What needs to be done:
Would you restate the data exactly as given?
*** Data supplied ***
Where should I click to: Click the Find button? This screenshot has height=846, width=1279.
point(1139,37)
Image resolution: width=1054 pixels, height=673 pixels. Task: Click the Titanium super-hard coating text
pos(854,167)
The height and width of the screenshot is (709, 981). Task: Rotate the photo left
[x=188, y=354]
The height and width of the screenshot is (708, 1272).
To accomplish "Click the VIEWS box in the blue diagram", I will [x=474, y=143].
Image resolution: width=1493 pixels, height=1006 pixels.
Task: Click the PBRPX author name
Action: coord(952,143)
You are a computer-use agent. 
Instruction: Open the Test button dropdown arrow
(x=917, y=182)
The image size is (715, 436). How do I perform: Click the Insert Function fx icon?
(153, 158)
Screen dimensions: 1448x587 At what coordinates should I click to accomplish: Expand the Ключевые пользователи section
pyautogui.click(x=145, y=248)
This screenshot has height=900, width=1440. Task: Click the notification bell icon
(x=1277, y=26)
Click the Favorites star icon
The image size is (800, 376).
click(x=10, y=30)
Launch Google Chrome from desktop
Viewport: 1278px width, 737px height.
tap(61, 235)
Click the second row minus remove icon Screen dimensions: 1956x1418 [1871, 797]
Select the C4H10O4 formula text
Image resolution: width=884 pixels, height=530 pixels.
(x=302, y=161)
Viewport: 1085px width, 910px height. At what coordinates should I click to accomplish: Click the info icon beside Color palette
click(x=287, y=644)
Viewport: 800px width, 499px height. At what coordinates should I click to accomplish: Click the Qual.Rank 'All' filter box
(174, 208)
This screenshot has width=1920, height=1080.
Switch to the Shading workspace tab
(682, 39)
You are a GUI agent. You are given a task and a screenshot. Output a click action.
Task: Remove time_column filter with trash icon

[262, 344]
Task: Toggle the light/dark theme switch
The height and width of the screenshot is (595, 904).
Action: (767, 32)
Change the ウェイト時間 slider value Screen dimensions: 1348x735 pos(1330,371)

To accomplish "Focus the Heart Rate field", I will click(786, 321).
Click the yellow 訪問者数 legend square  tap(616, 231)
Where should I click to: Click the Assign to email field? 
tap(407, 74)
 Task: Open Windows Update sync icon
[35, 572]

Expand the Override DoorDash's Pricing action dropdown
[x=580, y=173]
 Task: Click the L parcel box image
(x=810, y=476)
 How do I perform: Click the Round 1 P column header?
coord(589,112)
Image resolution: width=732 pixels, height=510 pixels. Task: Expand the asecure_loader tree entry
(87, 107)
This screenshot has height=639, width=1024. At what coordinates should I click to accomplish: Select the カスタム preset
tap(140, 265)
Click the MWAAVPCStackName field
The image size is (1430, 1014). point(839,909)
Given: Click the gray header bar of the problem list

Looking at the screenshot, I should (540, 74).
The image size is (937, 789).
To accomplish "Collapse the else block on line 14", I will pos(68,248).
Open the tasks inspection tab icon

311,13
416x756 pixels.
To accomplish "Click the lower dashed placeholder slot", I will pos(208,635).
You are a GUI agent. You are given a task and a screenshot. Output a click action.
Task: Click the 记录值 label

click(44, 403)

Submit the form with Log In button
*** End of Data supplied ***
Response box:
Where should I click to: Click the Find button? This screenshot has height=846, width=1279.
point(1139,37)
Image resolution: width=1054 pixels, height=673 pixels. Task: Click the Titanium super-hard coating text
pos(854,167)
The height and width of the screenshot is (709, 981). Task: Rotate the photo left
[x=188, y=354]
The height and width of the screenshot is (708, 1272).
To accomplish "Click the VIEWS box in the blue diagram", I will [x=474, y=143].
Image resolution: width=1493 pixels, height=1006 pixels.
Task: Click the PBRPX author name
Action: coord(952,143)
You are a computer-use agent. 
Instruction: Open the Test button dropdown arrow
(x=917, y=182)
The image size is (715, 436). How do I perform: Click the Insert Function fx icon?
(153, 158)
Screen dimensions: 1448x587 At what coordinates should I click to accomplish: Expand the Ключевые пользователи section
pyautogui.click(x=145, y=248)
This screenshot has height=900, width=1440. Task: Click the notification bell icon
(x=1277, y=26)
Click the Favorites star icon
The image size is (800, 376).
click(x=10, y=30)
Launch Google Chrome from desktop
Viewport: 1278px width, 737px height.
tap(61, 235)
Click the second row minus remove icon Screen dimensions: 1956x1418 [1871, 797]
Select the C4H10O4 formula text
Image resolution: width=884 pixels, height=530 pixels.
(x=302, y=161)
Viewport: 1085px width, 910px height. At what coordinates should I click to accomplish: Click the info icon beside Color palette
click(x=287, y=644)
Viewport: 800px width, 499px height. At what coordinates should I click to accomplish: Click the Qual.Rank 'All' filter box
(174, 208)
This screenshot has width=1920, height=1080.
Switch to the Shading workspace tab
(682, 39)
You are a GUI agent. You are given a task and a screenshot. Output a click action.
Task: Remove time_column filter with trash icon

[262, 344]
Task: Toggle the light/dark theme switch
The height and width of the screenshot is (595, 904).
Action: (767, 32)
Change the ウェイト時間 slider value Screen dimensions: 1348x735 pos(1330,371)

To accomplish "Focus the Heart Rate field", I will click(786, 321).
Click the yellow 訪問者数 legend square  tap(616, 231)
Where should I click to: Click the Assign to email field? 
tap(407, 74)
 Task: Open Windows Update sync icon
[35, 572]

Expand the Override DoorDash's Pricing action dropdown
[x=580, y=173]
 Task: Click the L parcel box image
(x=810, y=476)
 How do I perform: Click the Round 1 P column header?
coord(589,112)
Image resolution: width=732 pixels, height=510 pixels. Task: Expand the asecure_loader tree entry
(87, 107)
This screenshot has height=639, width=1024. At what coordinates should I click to accomplish: Select the カスタム preset
tap(140, 265)
Click the MWAAVPCStackName field
The image size is (1430, 1014). point(839,909)
Given: Click the gray header bar of the problem list

Looking at the screenshot, I should (540, 74).
The image size is (937, 789).
To accomplish "Collapse the else block on line 14", I will pos(68,248).
Open the tasks inspection tab icon

311,13
416x756 pixels.
To accomplish "Click the lower dashed placeholder slot", I will pos(208,635).
You are a GUI agent. You are given a task and a screenshot. Output a click action.
Task: Click the 记录值 label

click(44, 403)

Submit the form with Log In button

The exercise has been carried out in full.